Comparison of Raw and Pyrolyzed Rice Husk as Bio-Trickling Filters Media in Greywater Treatment System

Ebtesam K. Abbas; Seroor Atalah K. Ali

doi:10.70516/34yn7403

Authors

Ebtesam K. Abbas Environmental Engineering Department, College of Engineering, Mustansiriyah University, Baghdad, Iraq Author https://orcid.org/0009-0004-2540-0374
Seroor Atalah K. Ali Environmental Engineering Department, College of Engineering, Mustansiriyah University, Baghdad, Iraq Author https://orcid.org/0000-0002-3388-141X

DOI:

https://doi.org/10.70516/34yn7403

Keywords:

Rice Husk, Biomass, Bio Char, Greywater, Waste, Porosity

Abstract

Iraq currently faces an absence of water, worsened by population growth.
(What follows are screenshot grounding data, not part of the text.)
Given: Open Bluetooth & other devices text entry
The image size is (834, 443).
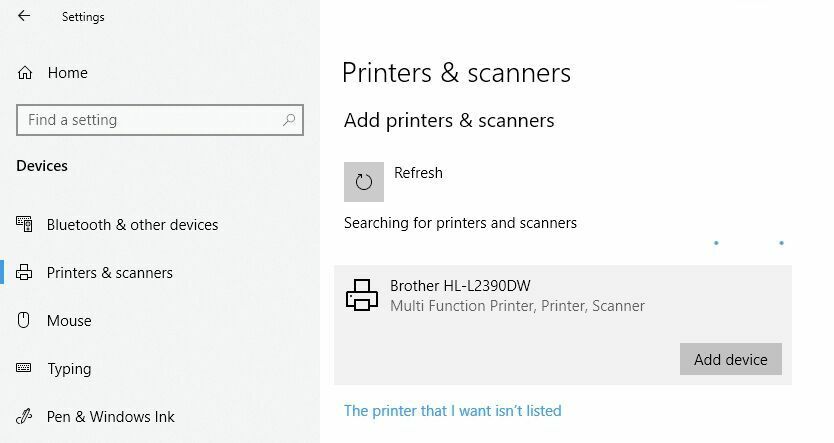Looking at the screenshot, I should click(x=132, y=225).
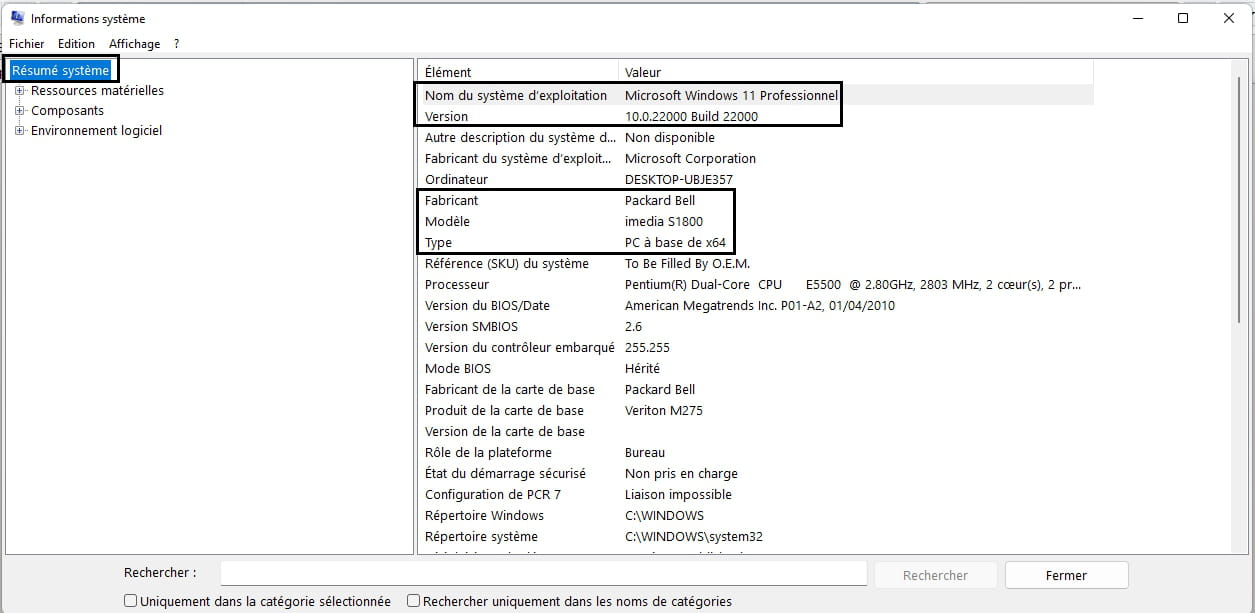The width and height of the screenshot is (1255, 613).
Task: Expand the Ressources matérielles tree node
Action: (x=19, y=91)
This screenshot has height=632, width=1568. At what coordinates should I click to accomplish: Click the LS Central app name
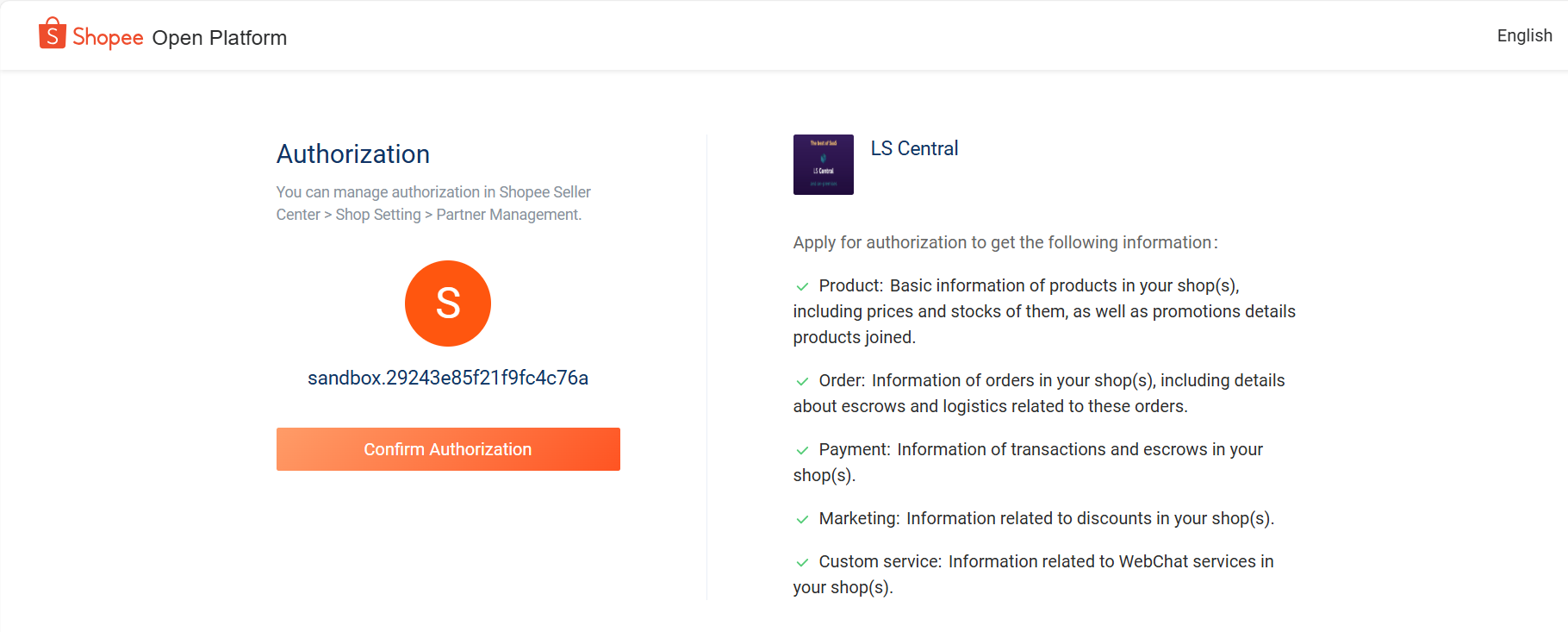click(914, 148)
As a result, if new water sources are not supplied, the country’s yearly per capita water supply will decrease. In this study, a simple, promising, and economical method for on-site greywater treatment is developed, employing agricultural waste as a bio filter medium and using it as irrigation water in rural Iraqi areas. The impact of rice husk biomass waste's pyrolysis and bio char characteristics on greywater treatment was examined using a bio trickling column treatment. Waste biomass from rice husks was paralyzed at 360°C. The pyrolysis of the husk biomass resulted in an increased surface area and pores. COD and BOD removal percentages in BTF2 were 81% and 88%, respectively. BTF1 has a 65% efficiency in COD removal and a 71% efficiency in BOD removal. For BTF1 and BTF2, the corresponding nitrate removal percentages were 52.93% and 75.38%. For BTF1 and BTF2, the respective phosphate removal rates were 45% and 65%. For BTF2, in this study the result show that the filter BTF2 (bio char filter) was the more effected than BTF1 (raw rice husk filter) in removal pollutant from greywater demonstrated a good deal of promise for treating greywater. Limiting the accumulation of agricultural waste and using it as a bio filter media for municipal greywater treatment are essential steps toward ensuring the environmentally safe disposal of agricultural waste in Iraq and reducing the cost of wastewater treatment.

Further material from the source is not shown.